When the pregnant mum returned in the early hours of the following day, she was haemorrhaging severely. Parkes eventually bled to death during a C-section – and oxygen starvation caused her baby daughter to have brain damage so severe that doctors believed she would never be able to walk or talk.
Two years later, I walked into that same hospital ready to give birth for the first time. Two weeks overdue, I was desperate to hold my baby boy. But I was also absolutely terrified of being put into the hands of midwives who might have made some assumptions about me or who might not have taken my cries for help seriously enough.
Covid-19 has given us yet more tragic examples of the deadly consequences of Black women’s health concerns not being believed, including the heartbreaking story of Mary Agyapong – a 28-year-old Black nurse – who died on 12 April last year with pneumonia and Covid-19, shortly after doctors had delivered her baby at 35 weeks. A week before she died, she had been admitted into hospital with breathing issues, but discharged later the same day.
An inquest into her death, which began last week, heard from her husband, Ernest Boateng, who said he believed that his wife had felt pressured to work, despite her fears of contracting coronavirus.
Read more:
Tonight, a Channel 4 documentary The Black Maternity Scandal: Dispatches, fronted by Rochelle Humes, will dig beneath the statistic that Black women are four times more likely to die during pregnancy and childbirth, and up to six weeks after.
When I had my son in 2017, I was already acutely aware of the fact that, as a Black mum, I was in a far more perilous position than my white friends who had given birth.
In those three days of agony – throughout the unbearable pain of labour – I was extremely sensitive to the fact that I was in the hands of the midwives and medical professionals, and I had a strange sense of having to do as they said, to not draw attention to myself by conforming to any harmful stereotypes of Black womanhood.
Armed with the knowledge that I might be at a disadvantage on the maternity ward owing to being Black, I’m ashamed to say I leveraged the fact that I had a white husband to ensure that I was treated well and that my baby and I had the best chance of surviving. I got him to insist on speaking to doctors – and to ensure they were giving me the right care.
I was very aware that I needed to make myself “lesser” and ensure my husband did most of the talking. I was very conscious of having to use my husband’s whiteness to ensure the protection of my baby and myself. Our story ended well, with a healthy baby boy.

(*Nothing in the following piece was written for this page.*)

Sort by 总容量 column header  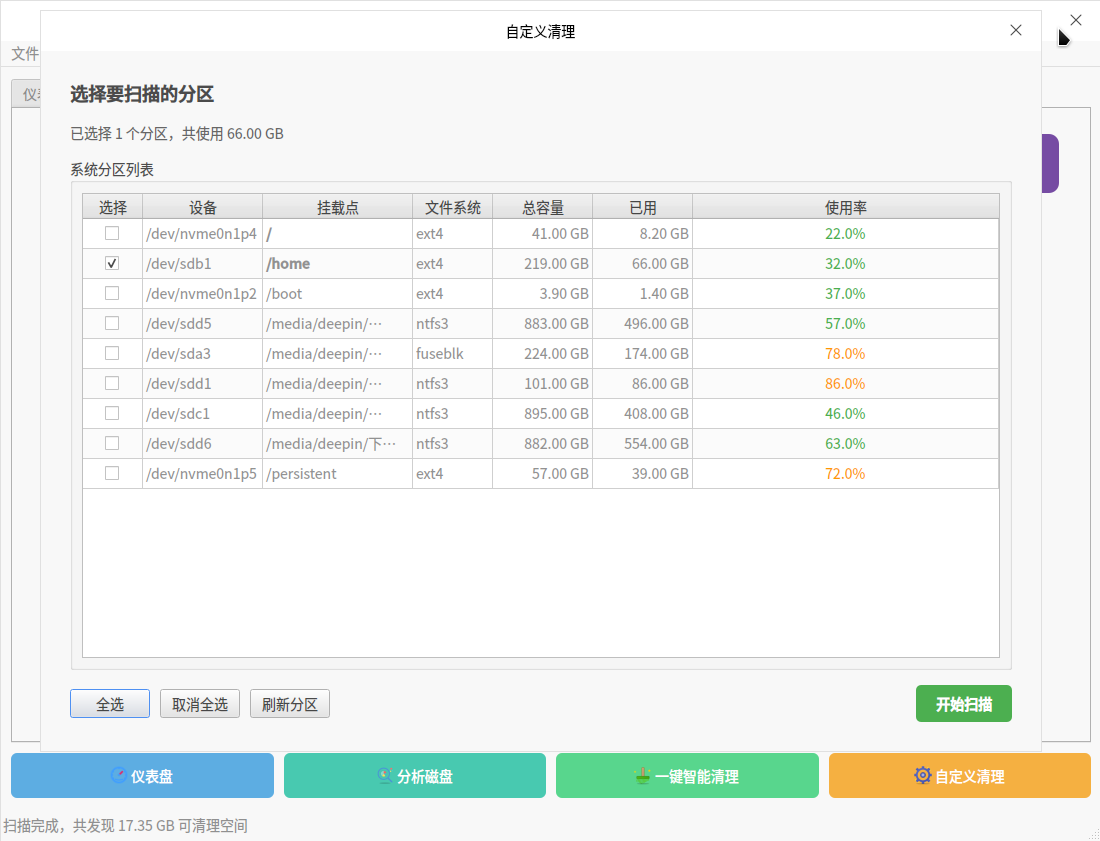542,207
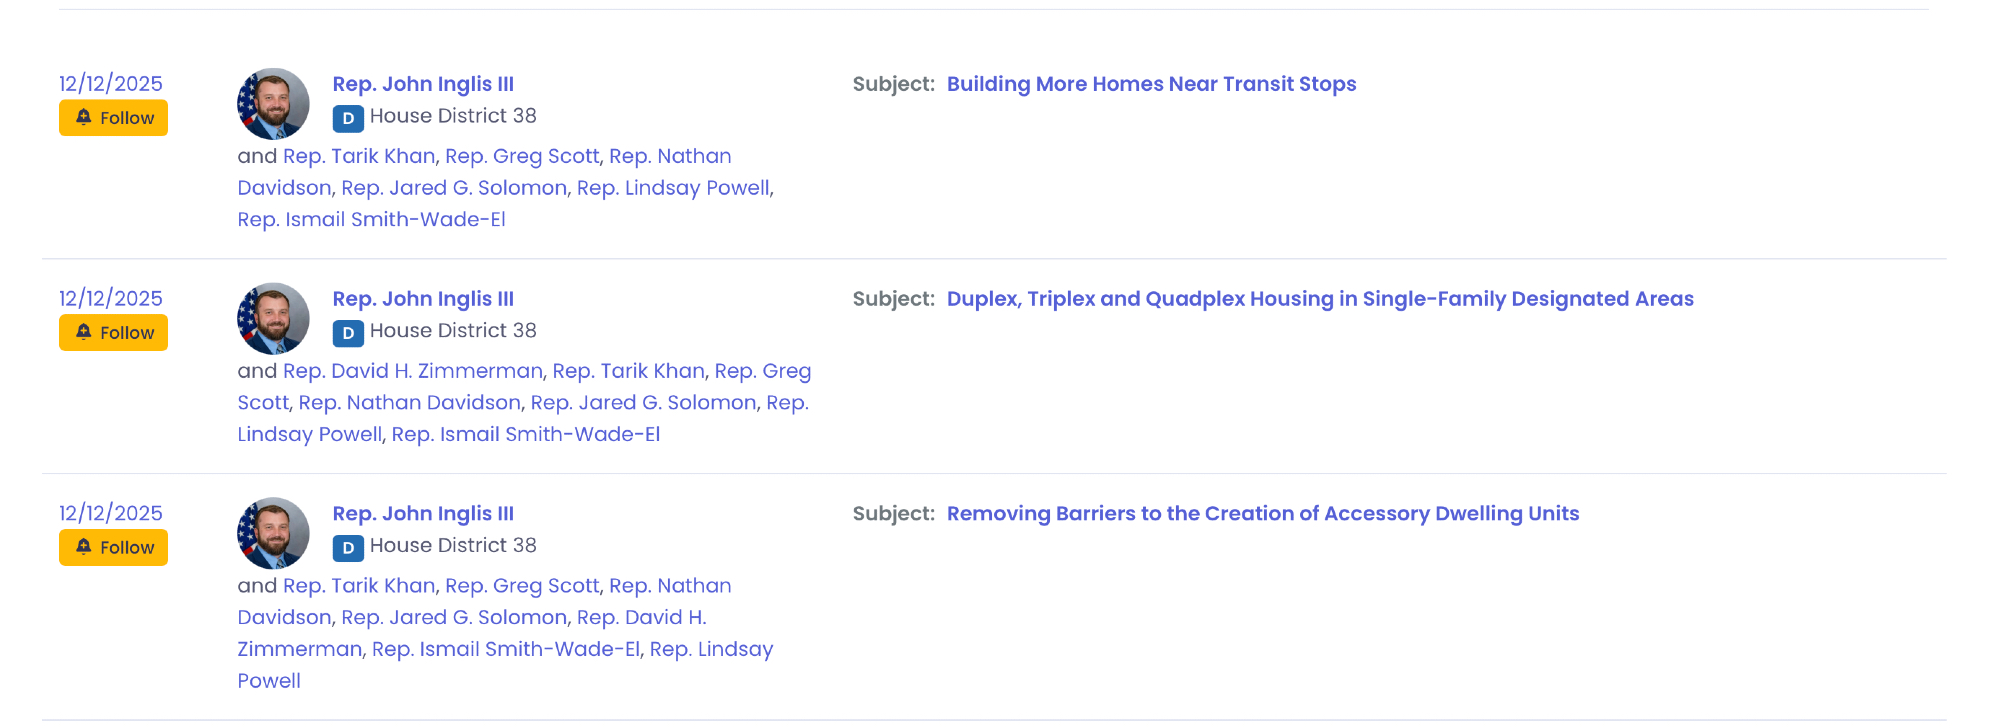Open the Duplex, Triplex and Quadplex Housing subject
This screenshot has height=728, width=2000.
pyautogui.click(x=1319, y=299)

But for so many other Black women, the story is tragically different.
As a feminist and independent woman, it feels shameful to admit that I relied on my husband to advocate for me during those agonising days in labour. It is heartbreaking that, in the middle of the most precious day of our lives, I was all too aware that my Blackness was a danger to our baby and that his father’s whiteness could potentially save us.
But this is the world we live in – a world that pays attention to the voices of white men, and in which the literal cries of Black women in agony can be ignored by medical professionals, resulting in their deaths.
Black mums’ lives matter. And for us to improve the chances for Black women, we need to face up to the uncomfortable realities that potentially mean Black women’s pain is ignored. Because when Black mothers turn up at hospital, they come up against caricatures of Black women that have been ingrained in our society’s collective psyche over centuries.
Black women are portrayed as unnaturally “strong”. Our bodies have been brutalised for centuries. During the period of slavery, Black women endured lynching, public gang rape, genital mutilation and forced sterilisation, and were made to take part in experimental reproductive surgeries, including C-sections without anaesthesia, to improve medical treatment for women – which meant white women.
Physician J Marion Sims – the celebrated father of modern gynaecology – practised his surgeries, without anaesthesia, on enslaved women: Lucy, Anarcha, Betsey and others whose names we do not know.
The sexual exploitation of Black women through the centuries still has repercussions for today’s Black women, who continue to face a multitude of inequalities when it comes to sexual health and reproduction. It’s time to end the scandal.
Though my labour was not straightforward and was by far the hardest and most painful thing I have ever done, I thank God that we got through it and were soon able to meet our son.
But my heart breaks when I think of those Black women – mothers excited about meeting their little ones – who died because they were not afforded the same level of dignity as white mothers-to-be.
Chine McDonald is a writer, broadcaster and author of God Is Not A White Man: And Other Revelations (27 May, Hodder & Stoughton)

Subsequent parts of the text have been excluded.